Most people can learn fairly quickly how to add a basic sales or purchase invoice to any financial system, or to record payments for either. This is because all software now hides the underlying double-entry nature of these functions. It’s a simple one-screen process. The software successfully hides the complexity by translating the user input into the full long-winded procedure that would otherwise be required.

But once you get outside this basic comfort zone, the learning cope gets very steep very fast. Buying capital equipment via hire purchase? Ouch! Better ask an accountant how to record that. Issuing an annual invoice that a customer pays monthly by direct debit? You need to make manual adjustments every month. Even something as commonplace as payroll is overly complex in most systems (even when you buy their expensive add-ons). Yes, accounting for payroll is complex. The company has to act as an unpaid tax collector, removing PAYE and NIC at source to be paid over to HMRC at a later date along with some extra Employer taxes. Employer and employee might also contribute to a pension scheme which needs removed and recorded. Increasingly companies are also being asked to withhold other money from the employee at source, e.g. for child support. There are too many possibilities for accounting software to be able to hide all the complexity.

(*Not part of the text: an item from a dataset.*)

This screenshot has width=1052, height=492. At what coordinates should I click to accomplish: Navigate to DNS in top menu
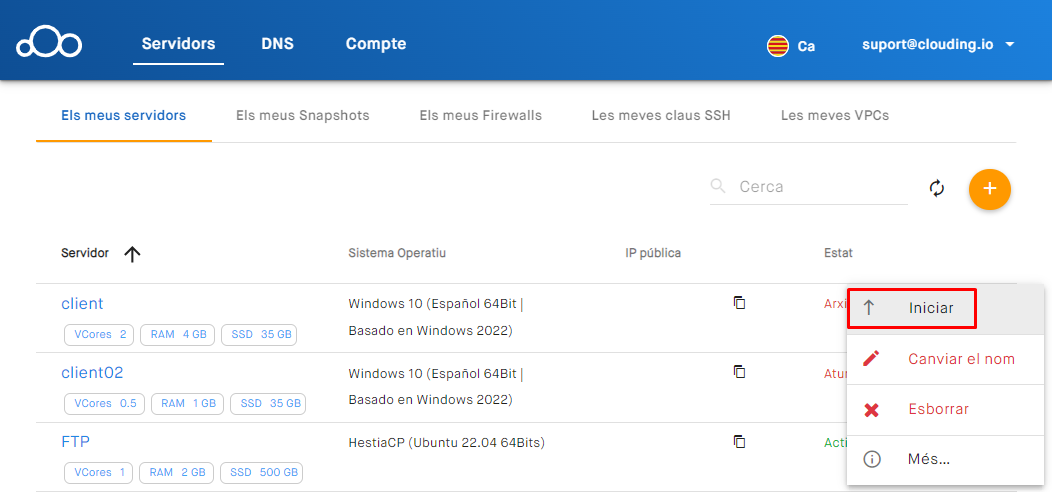click(277, 44)
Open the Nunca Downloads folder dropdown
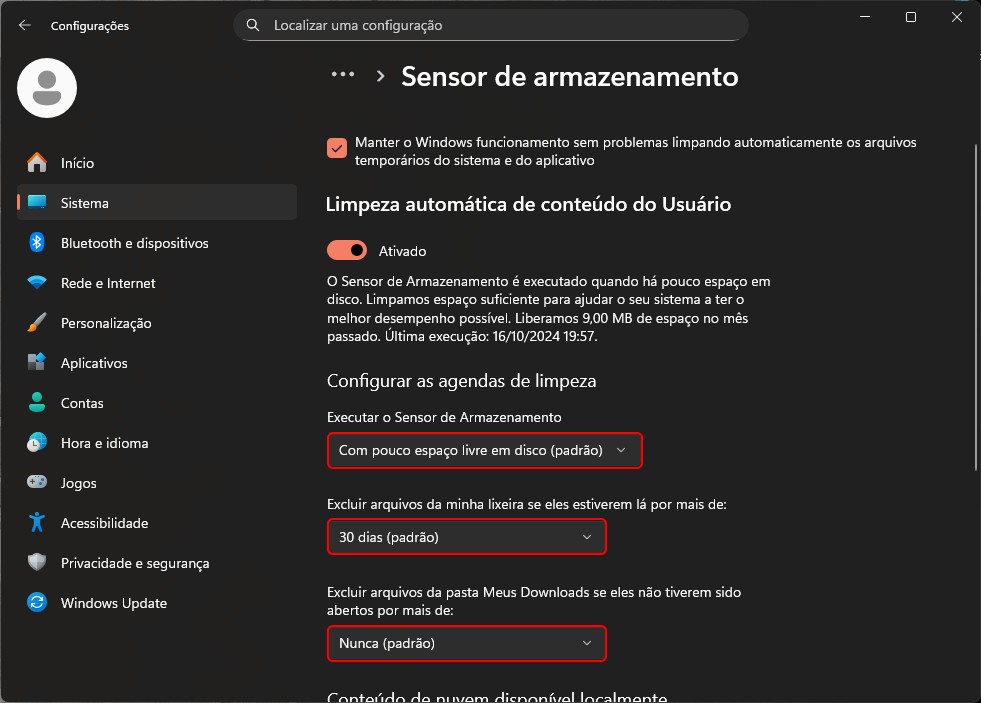This screenshot has width=981, height=703. point(466,643)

In traditional software packages, structure comes first. You can’t just record the data and hope to sort it out later. With a wiki, however, this is reversed. The structure and meaning can emerge later. As long as all data is recorded and annotated in a sensible way, we can work out how to deal with it later. If some new government Mandated Savings System was introduced that requires us to withhold 1% of an employee’s salary every month, to be held for them and paid to them only upon leaving the company, we wouldn’t need to wait for a software update or until an accountant worked out for us what the various balancing entries should be. Someone could just add an extra line to the salary payment entry (21.91), and working out how to actually account for that becomes not just Someone Else’s Problem, but, critically, can happen at a later date.

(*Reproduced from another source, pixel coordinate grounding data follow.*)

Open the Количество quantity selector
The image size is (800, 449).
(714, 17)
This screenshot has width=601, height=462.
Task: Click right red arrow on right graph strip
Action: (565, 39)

And if the structure turns out to be wrong, that’s not a problem either. It’s trivial for someone to just go through and change each entry, or even write a little script to automate this if there’s too much needing changed (with, of course, a full audit trail built in, for all those accountants having heart failure at this point).

It also means that any information that you want to capture for creating management accounts, rather than financial accounts, can be trivially recorded as well. Want to record which sales team is responsible for a sale? Which floor of your office this bottled water bill applies to? Which developer ordered this book from Amazon? Just do it. As soon as you annotate the information, with a new field, the field automatically sprints into existence, and it’s instantly possible to query on it. Open a second office? Just inform everyone that they now need to say Belfast or Lisburn, and you’re done.

The possibilities are, literally, infinite.

My work here is done (http://nothing.tmtm.com/archives/2594) (2007-03-06). Retrieved on 2007-05-11 11:18.

As longtime readers will know I have been using wikis for a long time, and most recently have been abusing the Semantic MediaWiki extension to layer a financial reporting tool on top of a wiki. As part of the discussion surrounding this Ross Mayfield of Socialtext had pointed me at Dan Bricklin’s wikiCalc, the project by the inventor of the original computer spreadsheet to merge that concept with a wiki.

Although I don’t believe that that would be able to do what I need yet to build a full financial system, or indeed to do much beyond creating simple web tables, the idea intrigues me greatly, and after a variety of discussions over the last month or so, I’ve decided to join forces with Dan and Socialtext to see what I can do to help it get there.